Break time consisted of watching a couple defensive encounter videos and talking about them while enjoying the wonders of air conditioning. One video consisted of an attempted jewelry store robbery and the other was an altercation at a gas station. There was quite a bit to discuss regarding the encounters primarily around tactics. Not just tactics during the fight, but tactics that could have been employed before and after the fight. The value of personal tactics can’t be overstated especially since a defender is always working from a deficit at a time and place not of their own choosing.
The second half of the day included several more drills that dealt with shooting around cover and reloading. This was followed by the three seconds or less drill as a graduation test. I was a bit nervous about the test given my performance on the drill at the end of the DPS-1 course which I thought would not be sufficient to meet the DPS-2 standards. However, I took that performance to heart and made it a point to get a bit of live fire and dry fire trigger time before attending the DPS-1 course. The result was a passing grade that met the standards of the DPS-3 course. I was very pleased with my performance.
Let me clarify one thing. I had previously thought my performance on the test at the end of the DPS-1 class would not be enough to meet the standards required to pass DPS-2. That’s not entirely correct. It is correct when using the the older scoring rubric (that might still be available on the KR Training website) which requires a score of 80 or better and at least 1 hit in the head to pass (for DPS-3 the requirement is 90 or better and at least 2 hits in the head to pass) on a traditional IDPA target. Based on that rubric shots in the white A-zones are worth 5 points and shots in the gray C-zones are worth 3 points, unless I’m mistaken.
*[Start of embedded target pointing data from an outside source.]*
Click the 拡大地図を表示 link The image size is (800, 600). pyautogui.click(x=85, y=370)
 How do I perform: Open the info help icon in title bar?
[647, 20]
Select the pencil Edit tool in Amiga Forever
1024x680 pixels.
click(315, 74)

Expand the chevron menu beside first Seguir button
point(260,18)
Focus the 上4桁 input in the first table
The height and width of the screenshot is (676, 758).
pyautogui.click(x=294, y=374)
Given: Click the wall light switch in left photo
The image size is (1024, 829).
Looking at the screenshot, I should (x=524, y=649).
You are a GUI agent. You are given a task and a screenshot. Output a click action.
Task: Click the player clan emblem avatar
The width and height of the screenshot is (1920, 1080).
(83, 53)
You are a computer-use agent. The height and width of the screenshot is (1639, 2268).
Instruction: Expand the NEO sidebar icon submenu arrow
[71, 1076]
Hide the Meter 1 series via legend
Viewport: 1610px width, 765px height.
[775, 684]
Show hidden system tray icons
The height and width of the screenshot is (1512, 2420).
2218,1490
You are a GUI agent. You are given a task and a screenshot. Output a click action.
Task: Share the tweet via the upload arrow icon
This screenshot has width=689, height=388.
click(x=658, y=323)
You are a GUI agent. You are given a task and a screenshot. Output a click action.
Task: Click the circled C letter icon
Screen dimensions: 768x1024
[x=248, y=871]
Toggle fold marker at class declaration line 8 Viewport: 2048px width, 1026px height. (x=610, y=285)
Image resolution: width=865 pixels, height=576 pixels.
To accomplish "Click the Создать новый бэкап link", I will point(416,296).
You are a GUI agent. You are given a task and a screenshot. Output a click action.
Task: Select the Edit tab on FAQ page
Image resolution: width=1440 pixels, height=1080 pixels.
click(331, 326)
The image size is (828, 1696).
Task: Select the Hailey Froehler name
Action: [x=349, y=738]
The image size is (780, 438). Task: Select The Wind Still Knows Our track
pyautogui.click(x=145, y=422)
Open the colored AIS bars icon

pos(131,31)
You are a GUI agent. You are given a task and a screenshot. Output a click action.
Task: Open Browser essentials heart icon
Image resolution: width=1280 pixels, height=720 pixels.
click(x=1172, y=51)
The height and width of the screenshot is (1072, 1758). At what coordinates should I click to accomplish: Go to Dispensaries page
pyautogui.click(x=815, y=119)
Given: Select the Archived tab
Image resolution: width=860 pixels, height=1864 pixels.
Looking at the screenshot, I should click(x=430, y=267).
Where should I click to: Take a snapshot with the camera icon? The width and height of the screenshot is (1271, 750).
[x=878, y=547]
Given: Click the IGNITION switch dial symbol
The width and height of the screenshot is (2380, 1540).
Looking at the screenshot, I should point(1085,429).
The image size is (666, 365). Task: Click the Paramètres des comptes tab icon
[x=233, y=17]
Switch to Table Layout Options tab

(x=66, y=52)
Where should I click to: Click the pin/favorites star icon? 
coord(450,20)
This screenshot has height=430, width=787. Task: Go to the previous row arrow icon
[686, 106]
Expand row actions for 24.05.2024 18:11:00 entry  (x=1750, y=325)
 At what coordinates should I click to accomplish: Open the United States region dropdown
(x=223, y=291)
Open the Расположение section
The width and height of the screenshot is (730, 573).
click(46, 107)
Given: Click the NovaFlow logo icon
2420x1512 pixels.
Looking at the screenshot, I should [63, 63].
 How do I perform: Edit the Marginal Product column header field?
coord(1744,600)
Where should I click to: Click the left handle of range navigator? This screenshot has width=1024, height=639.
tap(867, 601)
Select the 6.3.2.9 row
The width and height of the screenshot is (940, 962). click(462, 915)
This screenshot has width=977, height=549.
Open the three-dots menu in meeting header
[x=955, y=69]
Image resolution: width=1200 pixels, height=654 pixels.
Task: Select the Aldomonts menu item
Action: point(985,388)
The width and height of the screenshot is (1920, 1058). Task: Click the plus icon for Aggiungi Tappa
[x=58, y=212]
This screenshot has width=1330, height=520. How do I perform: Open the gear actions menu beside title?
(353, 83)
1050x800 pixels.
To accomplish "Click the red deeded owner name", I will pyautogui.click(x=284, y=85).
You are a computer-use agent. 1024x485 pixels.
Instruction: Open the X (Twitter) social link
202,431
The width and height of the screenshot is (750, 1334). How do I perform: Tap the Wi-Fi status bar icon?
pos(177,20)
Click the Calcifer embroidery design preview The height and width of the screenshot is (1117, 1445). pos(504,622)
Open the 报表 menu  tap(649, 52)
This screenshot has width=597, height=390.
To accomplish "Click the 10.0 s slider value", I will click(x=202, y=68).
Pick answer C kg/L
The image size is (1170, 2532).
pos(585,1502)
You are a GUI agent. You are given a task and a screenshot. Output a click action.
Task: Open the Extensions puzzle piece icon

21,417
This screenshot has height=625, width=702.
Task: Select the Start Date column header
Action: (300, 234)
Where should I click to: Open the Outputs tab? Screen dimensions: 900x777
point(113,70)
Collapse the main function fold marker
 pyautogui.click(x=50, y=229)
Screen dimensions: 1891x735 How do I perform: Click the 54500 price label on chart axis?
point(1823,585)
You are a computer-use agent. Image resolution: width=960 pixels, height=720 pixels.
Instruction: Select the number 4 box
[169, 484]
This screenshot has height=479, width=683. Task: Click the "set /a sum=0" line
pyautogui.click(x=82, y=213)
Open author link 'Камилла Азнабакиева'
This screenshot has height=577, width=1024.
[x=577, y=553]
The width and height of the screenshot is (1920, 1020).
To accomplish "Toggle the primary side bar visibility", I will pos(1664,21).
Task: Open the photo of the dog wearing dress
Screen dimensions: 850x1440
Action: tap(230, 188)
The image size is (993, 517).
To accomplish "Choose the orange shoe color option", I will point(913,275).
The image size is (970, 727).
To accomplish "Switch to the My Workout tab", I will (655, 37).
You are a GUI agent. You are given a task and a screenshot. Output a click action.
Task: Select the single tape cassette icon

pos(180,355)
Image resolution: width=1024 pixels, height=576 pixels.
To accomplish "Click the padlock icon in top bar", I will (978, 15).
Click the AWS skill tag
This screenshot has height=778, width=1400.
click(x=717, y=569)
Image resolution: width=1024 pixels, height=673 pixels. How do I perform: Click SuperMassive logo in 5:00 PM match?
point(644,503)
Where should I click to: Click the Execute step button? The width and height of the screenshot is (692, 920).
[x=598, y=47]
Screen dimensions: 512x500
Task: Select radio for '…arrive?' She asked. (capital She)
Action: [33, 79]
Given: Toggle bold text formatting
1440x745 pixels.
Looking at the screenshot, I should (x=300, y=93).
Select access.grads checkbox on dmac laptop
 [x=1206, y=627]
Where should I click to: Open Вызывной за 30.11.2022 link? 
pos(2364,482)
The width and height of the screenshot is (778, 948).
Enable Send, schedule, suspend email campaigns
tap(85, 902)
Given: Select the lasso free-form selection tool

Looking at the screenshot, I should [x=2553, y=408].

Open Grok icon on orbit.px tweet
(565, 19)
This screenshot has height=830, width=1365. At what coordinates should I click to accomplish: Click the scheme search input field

If I’m not mistaken, my DPS-1 test score is 70 points and my DPS-2 test score was 82. Using this rubric, my DPS-2 test score is not quite enough to pass DPS-3. It should be noted that the white and gray zones of the KRT-2 target used in the test don’t line up perfectly over the A and C zones of the IDPA target so my score calculations could be a bit off.
However, the updated scoring rubric provided in the class handout (intended to be used in conjunction with the KRT-2 targets we actually used) indicates a DPS-1 requirement of 14 hits (white or gray areas) and at least 1 hit in the head, a DPS-2 requirement of 16 hits and at least 2 hits in the head, and a DPS-3 requirement of 18 hits and at least 3 hits in the head in order to pass. Using this rubric my DPS-2 test score would be sufficient to pass DPS-3.
Either way, there is still room for improvement and further improvement is what I am after. As such, I have registered for the DPS-3 course scheduled for October. Hopefully with a little luck the weather will be a bit more forgiving. I’m looking forward to it.